--- BEGIN Data for this task ---

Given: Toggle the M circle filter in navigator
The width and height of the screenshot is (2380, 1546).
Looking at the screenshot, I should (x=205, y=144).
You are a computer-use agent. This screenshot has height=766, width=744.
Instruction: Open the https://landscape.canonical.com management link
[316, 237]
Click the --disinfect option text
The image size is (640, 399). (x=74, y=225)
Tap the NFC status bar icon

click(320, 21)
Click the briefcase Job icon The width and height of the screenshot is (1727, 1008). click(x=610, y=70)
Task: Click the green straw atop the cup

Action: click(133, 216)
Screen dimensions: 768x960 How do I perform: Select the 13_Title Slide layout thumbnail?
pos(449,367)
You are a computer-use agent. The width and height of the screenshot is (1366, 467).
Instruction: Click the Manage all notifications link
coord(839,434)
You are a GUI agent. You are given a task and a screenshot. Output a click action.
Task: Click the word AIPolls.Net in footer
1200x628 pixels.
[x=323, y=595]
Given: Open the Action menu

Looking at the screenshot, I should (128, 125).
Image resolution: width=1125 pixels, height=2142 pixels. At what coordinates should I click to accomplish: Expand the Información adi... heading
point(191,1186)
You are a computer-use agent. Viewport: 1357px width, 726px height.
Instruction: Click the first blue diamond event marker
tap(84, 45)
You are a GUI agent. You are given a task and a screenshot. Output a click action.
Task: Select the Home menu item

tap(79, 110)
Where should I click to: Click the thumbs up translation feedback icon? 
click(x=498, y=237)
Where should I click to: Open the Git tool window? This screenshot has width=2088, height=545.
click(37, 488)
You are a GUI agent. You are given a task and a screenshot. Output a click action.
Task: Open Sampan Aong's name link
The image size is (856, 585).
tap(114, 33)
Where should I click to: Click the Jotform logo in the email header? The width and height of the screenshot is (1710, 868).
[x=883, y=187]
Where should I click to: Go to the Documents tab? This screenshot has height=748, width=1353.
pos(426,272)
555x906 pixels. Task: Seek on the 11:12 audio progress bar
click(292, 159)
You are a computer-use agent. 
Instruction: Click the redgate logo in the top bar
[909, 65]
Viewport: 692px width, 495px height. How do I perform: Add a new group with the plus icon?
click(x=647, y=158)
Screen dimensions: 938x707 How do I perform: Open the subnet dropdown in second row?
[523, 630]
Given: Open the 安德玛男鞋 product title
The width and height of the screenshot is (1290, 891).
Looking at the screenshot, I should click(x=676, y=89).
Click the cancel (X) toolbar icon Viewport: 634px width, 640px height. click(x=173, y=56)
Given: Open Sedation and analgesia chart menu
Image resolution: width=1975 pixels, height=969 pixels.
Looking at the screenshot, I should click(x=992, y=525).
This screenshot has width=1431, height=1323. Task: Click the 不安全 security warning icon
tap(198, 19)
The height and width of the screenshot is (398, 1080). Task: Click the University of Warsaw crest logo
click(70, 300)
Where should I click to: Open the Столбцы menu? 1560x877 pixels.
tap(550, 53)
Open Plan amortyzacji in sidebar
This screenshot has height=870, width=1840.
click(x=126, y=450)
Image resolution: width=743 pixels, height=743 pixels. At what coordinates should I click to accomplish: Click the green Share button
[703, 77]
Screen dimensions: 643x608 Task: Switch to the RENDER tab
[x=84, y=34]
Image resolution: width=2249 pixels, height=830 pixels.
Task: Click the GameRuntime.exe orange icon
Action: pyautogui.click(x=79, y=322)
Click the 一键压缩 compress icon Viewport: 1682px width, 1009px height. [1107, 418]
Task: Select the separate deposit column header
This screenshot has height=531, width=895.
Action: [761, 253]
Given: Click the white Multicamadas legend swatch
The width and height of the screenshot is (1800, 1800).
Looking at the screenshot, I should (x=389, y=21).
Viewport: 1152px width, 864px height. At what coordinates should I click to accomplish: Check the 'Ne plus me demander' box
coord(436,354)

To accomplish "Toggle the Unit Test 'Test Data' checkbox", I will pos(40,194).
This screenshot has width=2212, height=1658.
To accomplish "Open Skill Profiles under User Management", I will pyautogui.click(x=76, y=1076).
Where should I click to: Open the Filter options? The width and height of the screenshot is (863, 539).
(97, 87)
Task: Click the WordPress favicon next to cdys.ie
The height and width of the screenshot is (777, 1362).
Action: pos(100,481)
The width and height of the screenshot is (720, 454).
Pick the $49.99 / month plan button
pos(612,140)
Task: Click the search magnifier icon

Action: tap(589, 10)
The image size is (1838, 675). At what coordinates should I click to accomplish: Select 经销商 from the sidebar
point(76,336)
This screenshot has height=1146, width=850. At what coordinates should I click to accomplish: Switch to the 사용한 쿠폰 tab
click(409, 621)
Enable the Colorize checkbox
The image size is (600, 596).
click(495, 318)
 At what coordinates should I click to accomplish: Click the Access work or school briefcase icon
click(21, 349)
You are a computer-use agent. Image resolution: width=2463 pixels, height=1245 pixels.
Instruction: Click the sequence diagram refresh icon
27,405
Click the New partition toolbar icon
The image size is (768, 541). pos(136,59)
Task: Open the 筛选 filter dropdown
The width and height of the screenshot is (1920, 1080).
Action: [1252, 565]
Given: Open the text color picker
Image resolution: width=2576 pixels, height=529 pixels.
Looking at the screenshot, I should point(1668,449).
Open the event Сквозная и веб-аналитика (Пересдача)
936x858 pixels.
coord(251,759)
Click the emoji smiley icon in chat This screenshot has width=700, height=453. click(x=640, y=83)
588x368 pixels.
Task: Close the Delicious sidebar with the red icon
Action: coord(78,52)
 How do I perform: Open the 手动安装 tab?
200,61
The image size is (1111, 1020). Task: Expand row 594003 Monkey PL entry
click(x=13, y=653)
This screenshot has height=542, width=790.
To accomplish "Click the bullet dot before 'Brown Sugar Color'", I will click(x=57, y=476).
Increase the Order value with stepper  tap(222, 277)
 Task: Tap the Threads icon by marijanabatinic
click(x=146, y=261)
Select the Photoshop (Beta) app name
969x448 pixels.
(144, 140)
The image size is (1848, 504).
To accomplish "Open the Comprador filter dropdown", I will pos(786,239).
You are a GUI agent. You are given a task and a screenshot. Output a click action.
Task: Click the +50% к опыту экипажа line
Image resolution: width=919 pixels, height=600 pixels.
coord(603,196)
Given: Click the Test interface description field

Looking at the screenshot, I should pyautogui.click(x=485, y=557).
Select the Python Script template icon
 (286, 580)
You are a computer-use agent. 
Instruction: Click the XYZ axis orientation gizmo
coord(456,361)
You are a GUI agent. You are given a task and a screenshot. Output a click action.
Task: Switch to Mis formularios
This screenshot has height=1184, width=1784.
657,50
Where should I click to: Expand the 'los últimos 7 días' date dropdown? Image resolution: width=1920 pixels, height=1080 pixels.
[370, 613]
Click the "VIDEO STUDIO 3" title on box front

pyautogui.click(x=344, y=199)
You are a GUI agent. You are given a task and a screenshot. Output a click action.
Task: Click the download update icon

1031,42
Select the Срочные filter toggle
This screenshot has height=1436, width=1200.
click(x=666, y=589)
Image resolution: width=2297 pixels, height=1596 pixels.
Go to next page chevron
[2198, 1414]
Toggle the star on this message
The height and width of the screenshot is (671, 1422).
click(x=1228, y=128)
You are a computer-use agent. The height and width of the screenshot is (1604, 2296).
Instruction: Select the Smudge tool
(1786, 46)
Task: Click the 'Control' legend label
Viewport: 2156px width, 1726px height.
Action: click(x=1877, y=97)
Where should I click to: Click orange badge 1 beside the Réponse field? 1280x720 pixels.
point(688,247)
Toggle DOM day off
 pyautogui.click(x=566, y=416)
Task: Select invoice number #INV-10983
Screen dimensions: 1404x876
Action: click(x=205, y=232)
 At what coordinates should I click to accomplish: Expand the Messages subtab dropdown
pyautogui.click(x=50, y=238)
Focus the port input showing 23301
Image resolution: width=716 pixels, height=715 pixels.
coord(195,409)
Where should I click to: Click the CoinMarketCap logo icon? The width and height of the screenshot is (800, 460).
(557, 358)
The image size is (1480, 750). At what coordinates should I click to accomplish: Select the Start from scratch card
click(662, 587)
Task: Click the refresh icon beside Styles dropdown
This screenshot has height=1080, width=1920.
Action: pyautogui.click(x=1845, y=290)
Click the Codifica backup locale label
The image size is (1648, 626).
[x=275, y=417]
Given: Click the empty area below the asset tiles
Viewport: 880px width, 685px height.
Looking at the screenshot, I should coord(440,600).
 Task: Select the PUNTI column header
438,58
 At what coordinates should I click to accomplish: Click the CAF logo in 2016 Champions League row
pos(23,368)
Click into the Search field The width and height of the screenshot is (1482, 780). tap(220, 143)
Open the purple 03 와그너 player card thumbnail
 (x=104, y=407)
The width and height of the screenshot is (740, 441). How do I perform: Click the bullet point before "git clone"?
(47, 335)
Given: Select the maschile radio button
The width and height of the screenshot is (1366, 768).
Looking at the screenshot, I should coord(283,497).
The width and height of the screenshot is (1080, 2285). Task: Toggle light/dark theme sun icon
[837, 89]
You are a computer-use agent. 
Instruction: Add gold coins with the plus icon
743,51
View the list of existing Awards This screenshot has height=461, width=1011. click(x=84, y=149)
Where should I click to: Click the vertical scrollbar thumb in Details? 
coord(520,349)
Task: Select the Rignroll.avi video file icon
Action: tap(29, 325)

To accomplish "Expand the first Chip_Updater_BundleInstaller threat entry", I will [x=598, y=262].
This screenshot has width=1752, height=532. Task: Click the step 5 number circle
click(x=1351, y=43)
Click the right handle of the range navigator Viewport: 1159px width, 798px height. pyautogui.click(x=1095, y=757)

--- END Data for this task ---

• Directions for this task:
Copy the items from the line with "The image size is (1480, 750)." through the last one, switching "Styles" to "Fonts" and changing nothing else.

• Problem solution:
The image size is (1480, 750). At what coordinates should I click to accomplish: Select the Start from scratch card
click(662, 587)
Task: Click the refresh icon beside Fonts dropdown
This screenshot has height=1080, width=1920.
Action: pyautogui.click(x=1845, y=290)
Click the Codifica backup locale label
The image size is (1648, 626).
[x=275, y=417]
Given: Click the empty area below the asset tiles
Viewport: 880px width, 685px height.
Looking at the screenshot, I should coord(440,600).
 Task: Select the PUNTI column header
438,58
 At what coordinates should I click to accomplish: Click the CAF logo in 2016 Champions League row
pos(23,368)
Click into the Search field The width and height of the screenshot is (1482, 780). tap(220, 143)
Open the purple 03 와그너 player card thumbnail
 (x=104, y=407)
The width and height of the screenshot is (740, 441). How do I perform: Click the bullet point before "git clone"?
(47, 335)
Given: Select the maschile radio button
The width and height of the screenshot is (1366, 768).
Looking at the screenshot, I should coord(283,497).
The width and height of the screenshot is (1080, 2285). Task: Toggle light/dark theme sun icon
[837, 89]
You are a computer-use agent. 
Instruction: Add gold coins with the plus icon
743,51
View the list of existing Awards This screenshot has height=461, width=1011. click(x=84, y=149)
Where should I click to: Click the vertical scrollbar thumb in Details? 
coord(520,349)
Task: Select the Rignroll.avi video file icon
Action: tap(29, 325)

To accomplish "Expand the first Chip_Updater_BundleInstaller threat entry", I will [x=598, y=262].
This screenshot has width=1752, height=532. Task: Click the step 5 number circle
click(x=1351, y=43)
Click the right handle of the range navigator Viewport: 1159px width, 798px height. pyautogui.click(x=1095, y=757)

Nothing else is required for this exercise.